After the initial round of prototype user testing, I knew we were on the right path. We had all the right information that patients needed, but it was still too much, all at once, when stakes (one’s own health) and emotions were high.

ROUND TWO OF WIREFRAMING

The first set of wireframes confirmed cost, acuity, expediency, and logistical convenience were decision making factors. And, the way they were displayed helped patients make decisions, quicker. But, I was happy to find a few learnings from the early testing.

MOBILE

For some pages, mobile breakpoints were more challenging for wayfinding and comprehension. It was easy to get disoriented.​

CONTENT

The information we had was all largely appreciated, but tweaking when information was surfaced was crucial. We needed to display the bare minimum to help patients to the next step. Otherwise, they hesitated before narrowing down to the care options and moving closer to setting that all-important appointment with confidence.

MUST-KEEPS

A few things were important to preserve:

  • The usage of iconography for wayfinding was extremely helpful in reducing cognitive load. Less reading, more skimming.

  • The interactive Google Maps integration was helpful for those that use public transit and new patients unfamiliar with the location names.

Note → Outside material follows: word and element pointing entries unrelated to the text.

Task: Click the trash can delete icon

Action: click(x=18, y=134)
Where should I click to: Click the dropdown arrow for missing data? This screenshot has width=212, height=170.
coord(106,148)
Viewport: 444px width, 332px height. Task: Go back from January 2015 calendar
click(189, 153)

  • Dollar signs as cost estimates were helpful, but patients wanted the ability to dive into more specificity - such as a cost estimator tool.

ONE LAST ROUND OF TESTING

After one more round of user testing and interviews, I was confident we had arrived at a useful and usable set of pages to help patients quickly and confidently navigate the various healthcare options available, and select the right one for them.

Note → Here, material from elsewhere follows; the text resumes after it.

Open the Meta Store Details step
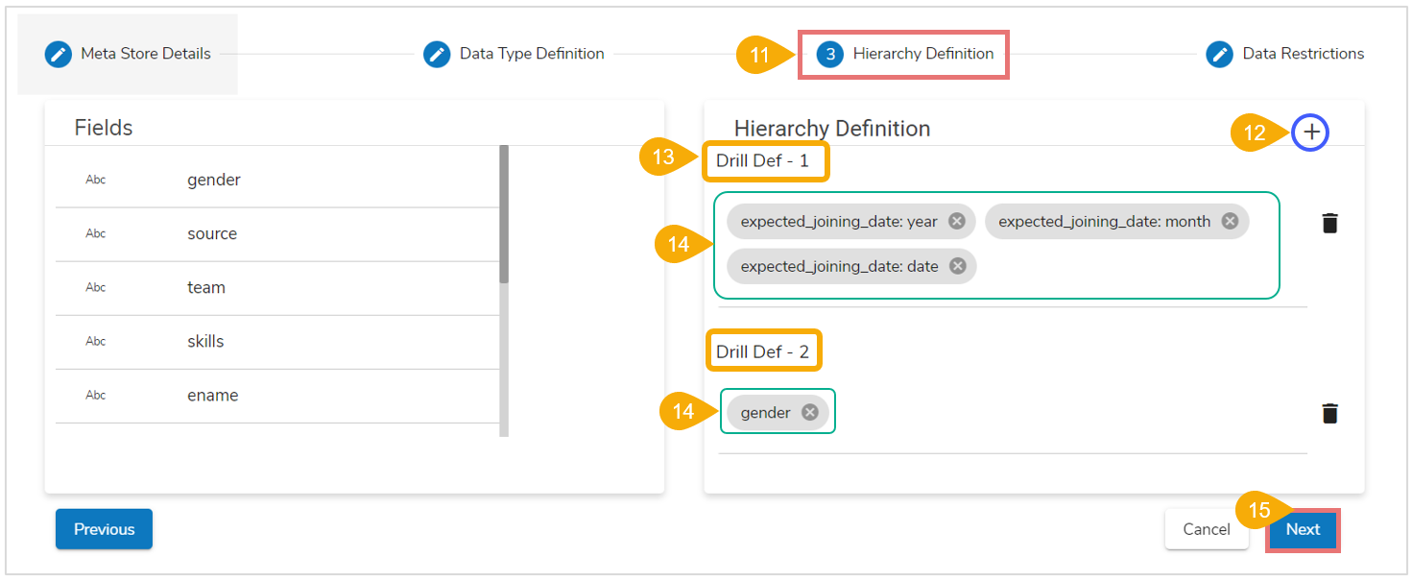This screenshot has height=581, width=1412. click(x=128, y=54)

We saw better SEQ scores, and qualitatively, the patients hesitated less and were more at ease when completing the task-based scenarios.

CONCLUSION

To ensure the site pages were performing well post-launch, I analyzed real user engagement through web analytics and continued to propose and make slight improvements and adjustments quarterly. After a few months, OHSU’s Vice President of Ambulatory Care was pleased we had hit our user experience goals and remarked:

In supporting ambulatory goals, we uncovered how patients think about same-day healthcare, creating an experience on OHSU.edu that both educates patients about our new services and facilitates faster decision making.

The greatest learning from this project was that although the information that needs to be included may already be present, realigning the experience with how the end user naturally thinks is extremely valuable - even at the cost of extra clicks due to a reduction of content that is surfaced at once.